- Born: 1865 Statford, Canada West
- Died: 1956 (aged 90–91)
- Known for: First African-American public health nurse in the United States

= Jessie Sleet Scales =

American public health nurse

Jessie Sleet Scales (1865–1956) was the first African-American public health nurse in the United States. Scales contributed to the development and growth of public health nursing in New York City and is considered by many to be a health nurse pioneer.

== Biography ==
Scales was born in Stratford, Canada West. She attended Provident Hospital in Chicago and graduated in 1895. She then took a half-year course at the Freedman's Hospital in Washington, D.C. She subsequently worked at a winter health resort in Lakewood, New Jersey for two years and then decided to become a district nurse.

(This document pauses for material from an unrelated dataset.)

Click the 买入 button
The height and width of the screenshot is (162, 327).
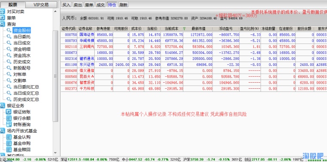67,5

Such a feat was unheard of at the time for a black woman, but Scales was undeterred from her goal. She first applied to the St. Phoebe's Mission in Brooklyn, New York and, although they showed interest, Scales was told that there were no openings. However, they directed her to the Charity Organization Society (COS) where she was interviewed by their general secretary, Dr. Devine. Dr. Devine is accredited with noting the high incidence of tuberculosis within the African American population in New York City and decided a Black district nurse should be hired due to the time period where there were many racial barriers.

Two months later on October 3, 1900, despite opposition from the committee Scales became the first black district nurse at the COS on the recommendation of Dr. Devine. Her job was to persuade the African American community of New York City to accept treatment for tuberculosis, a major health problem during this time period. She entered the contract knowing that her salary may be discontinued after a two-month experimental period. She did so well at her job however, one year later she was fully accepted as an employee by the committee and was published by The American Journal of Nursing. Her report was titled "A Successful Experiment" and read:

I beg to render to you a report of the work done by me as a district nurse among the colored people of New York City during the months of October and November. I have visited forty-one families and made 156 calls in connection with these families caring for nine cases of consumption, four cases of peritonitis, two cases of chickenpox, two cases of cancer, one case of diphtheria, two cases of heart disease, two cases of tumor, one case of gastric catarrh, two cases of pneumonia, four cases of rheumatism, and two cases of scalp wound. I have given baths, applied poultices, dressed wounds, washed and dressed newborn babies, cared for mothers.

In addition to her work with the Charity Organization Society, Scales also worked in collaboration with a lady by the name of Elizabeth Tyler. Together, they successfully established a branch of the Henry Settlement known as the Stillman House. The Stillman House functioned to improve health conditions in the black community.

She went on to stay there for the nine years until she married her husband, John R. Scales. This branch functioned to serve Black persons. Scales and Tyler then went on to be successful in providing outstanding nursing care to underprivileged families.

Outside of her professional career, Scales was married to John R. Scales. The two of them lived in New York and had one daughter, Edna Scales.